Y así, fue transcurriendo la faena. Y ya, cuando tocaba a su fin, comenzaron los movimientos en el tendido… y en el callejón. Algunos de los miembros de la camarilla del dueño del cortijo sacaron los pañuelos. Sí, el motivo estaba claro. Era el objetivo desde antes de que comenzara la corrida. Había que indultar otro torete de Daniel. ¿Lo consiguieron? La duda ofende. Parte del público, contagiados por los amiguetes del interesado, también sacaron sus moqueros y comenzó el jolgorio. Por supuesto, El Juli, entró al juego. Tras ir a por la espada, hizo como que se disponía a matar al toro, y la plaza estalló. Y no se lo pensó dos veces. El presidente, Joaquín Coy, sacó el pañuelo naranja. El despropósito se había consumado. La desvergüenza, de nuevo, la protagonista. Cortesano, un novillo manso y sin picar, regresó a los corrales. ¿Y alguien protestó? Cuatro. El resto de las casi diez mil personas que estaban en la plaza, aplaudieron, gritaron, cantaron… El dueño del cortijo lo había conseguido; una vez más se había salido con la suya. Y todo, gracias a la complicidad de un señor llamado Joaquín Coy, un auténtico antitaurino cuya única preocupación ha sido y es favorecer los intereses de la mafia taurina e incumplir el reglamento que le ha revestido de autoridad. Qué vergüenza.

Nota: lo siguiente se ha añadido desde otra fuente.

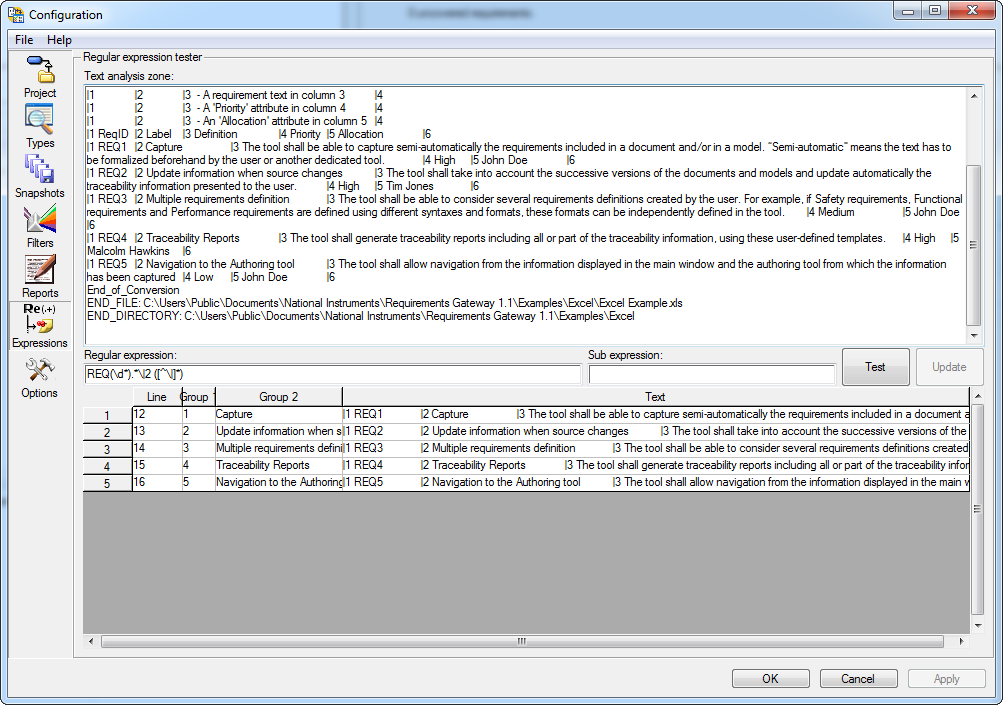Open the Snapshots panel icon

point(40,170)
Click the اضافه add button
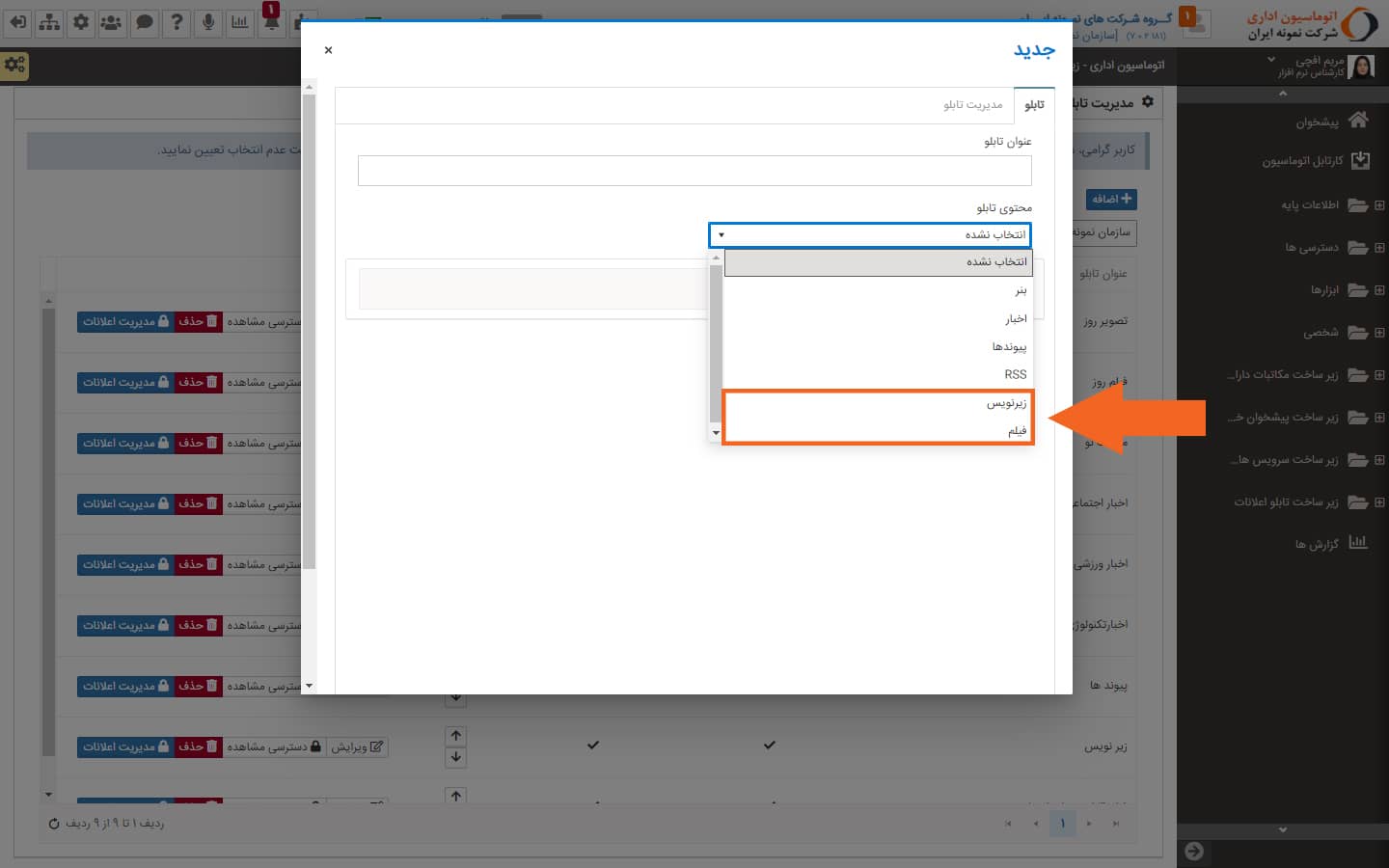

Pero no se vayan ustedes a creer que este personaje fue únicamente protagonista por el bochornoso indulto. No. También quiso tener su minuto de gloria tras la muerte del segundo. De forma arbitraria, desprendido de cualquier atisbo de sensibilidad, le negó la segunda oreja a Alberto López Simón. O lo que es lo mismo, le negó el segundo trofeo a un tío que se había jugado la vida sin trampa ni cartón. Mermado de facultades por la cornada sufrida en este mismo ruedo pocos días antes, López Simón quiso venir a Albacete como uno de los sustitutos del herido Miguel Ángel Perera. Pese a sus próximos e importantes compromisos, el madrileño quiso volver a la misma plaza que le vio triunfar y caer herido hace menos de una semana. Y no vino a pasearse. Él, López Simón, fue el único que toreó de verdad. Cortó una oreja a cada uno de sus oponentes, aunque especialmente emotiva e importante fue su actuación ante el segundo. Con pureza y verdad, colocado siempre en el sitio, el torero de Barajas firmó una faena rotunda en la que hubo series de derechazos y naturales excepcionales. Muy templado, encajado de riñones, conservando la verticalidad, la naturalidad y la torería, puso en pie a unos tendidos completamente entregados. Desde el inicio en el tercio, por alto y a pies juntos, hasta la estocada, en la plaza se respiró emoción y verdad. Un torero entregando su alma. Un hombre jugándose un cuerpo ya de por sí maltrecho. El de Daniel Ruiz, con su punto de casta y transmisión, colaboró. Pese a que la espada no tuvo la colocación idónea, la respuesta fue unánime. Los tendidos, cubiertos de pañuelos, inundados por el color blanco, pidieron las dos orejas. Pero el presidente, el mismo que lleva años regalando orejas, aprobando animales impresentables, manteniendo inválidos en el ruedo, cambiando tercios con tres banderillas… el mismo, le negó la segunda. Aclamado paseó un apéndice al que sumó otro en el quinto. Ante un animal completamente aborregado, López Simón volvió a convencer por su valor y entrega, aunque ya prácticamente se podía mantener en pie. Sólo se le puede decir una cosa: ¡torero!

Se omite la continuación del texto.